OOF. and the abolishment of firearms has done what? Given rise to the killing by knives. Should we abolish everything that can commit murder? Welcome to the U.K.?


----------



## justonemore (Jul 2, 2009)

WouldaShoulda said:


> The DP is 100% effective in deterring the future crimes of the now dead murderer.


So is life in prison. Your point is what exactly?


----------



## justonemore (Jul 2, 2009)

How far should the U.S. go? Killing kids at the age of 12? Killing those right at the point of being retarted? At what point can the U.S. claim "Moral supriortiy" and go on doing what has been shown to be unacceptable within the international community?


----------



## WouldaShoulda (Aug 5, 2009)

justonemore said:


> I will always claim that the former method of U.S. justice to be correct... "better a hundred guilty go free compared to 1 inocent being punished". What complete sh"t that the opposite now seems to be true...


That is an expression.

It was never a law.

You have twisted it into a shallow, meaningless and hackneyed one at that!!


----------



## justonemore (Jul 2, 2009)

WouldaShoulda said:


> That is an expression.
> 
> It was never a law.
> 
> You have twisted it into a shallow, meaningless and hackneyed one at that!!


Ah. as was "the land of the free".. I guess you think such an expression to be B.S as well? I never claimed anything about law versus ideology. Was the U.S. not formed upon ideolgy? oops. I guess the only ideolgy that matters is the conservative christian thoughts that are actually against the U.S. constituition and its bill of rights?

It has been, and always will be, the correct American ideolgy that we will let criminals go free before killing off the innocent. While You seem to prefer the Islamic veresion of justice, I will always promote freedom and justice over bs political "justice". Any thought otherwise is anti-american.


----------



## WouldaShoulda (Aug 5, 2009)

Tilton said:


> I am against the death penalty for one simple reason: it is supremely expensive; many times more costly than life-long imprisonment.
> 
> Beyond that, I took a college course on the death penalty where I read a bunch of studies that had surveys of murderers. Nearly all of them didn't find the death penalty to be a deterrent. Interestingly, most said that if executions were publicly broadcast, it would be more of a deterrent.


1) The obvious solution is to make the DP less costly and more effective. Not abolishing it.
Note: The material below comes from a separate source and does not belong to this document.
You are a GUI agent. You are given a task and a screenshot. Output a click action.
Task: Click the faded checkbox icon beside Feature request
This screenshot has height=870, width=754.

2) I think it is more likely that the condemned would enjoy the limelight.


----------



## WouldaShoulda (Aug 5, 2009)

justonemore said:


> I never claimed anything about law versus ideology.





justonemore said:


> ....former method of U.S. justice


Whatever.


----------



## justonemore (Jul 2, 2009)

WouldaShoulda said:


> Whatever.


What a great comeback.. Do you have any logic or just a one liner "Hitch" ideology?


----------



## Langham (Nov 7, 2012)

justonemore said:


> OOF. and the abolishment of firearms has done what? Given rise to the killing by knives. Should we abolish everything that can commit murder? Welcome to the U.K.?


Gun control might well have led to an increase in killing with knives - just as abolition of the death penalty in the UK seems to have been followed by an increase in murder. However, the rate is still not much more than one per 100,000, so you needn't necessarily change your travel plans for fear of being murdered here.


----------



## Chouan (Nov 11, 2009)

Most murders are committed in rage, or under the influence of drink or drugs, or are of partners or family members. In the first two categories no penalty would be a deterrent as the murderer is not reasoning. In the third category the murderer won't be murdering anybody else, so the deterrent is irrelevant. 
That's apart from the moral paradox of killing to prevent killing and the potential for mistakes. In any case the graph shows that the death penalty certainly wasn't an effective deterrent.


----------



## justonemore (Jul 2, 2009)

Langham said:


> Gun control might well have led to an increase in killing with knives - just as abolition of the death penalty in the UK seems to have been followed by an increase in murder. However, the rate is still not much more than one per 100,000, so you needn't necessarily change your travel plans for fear of being murdered here.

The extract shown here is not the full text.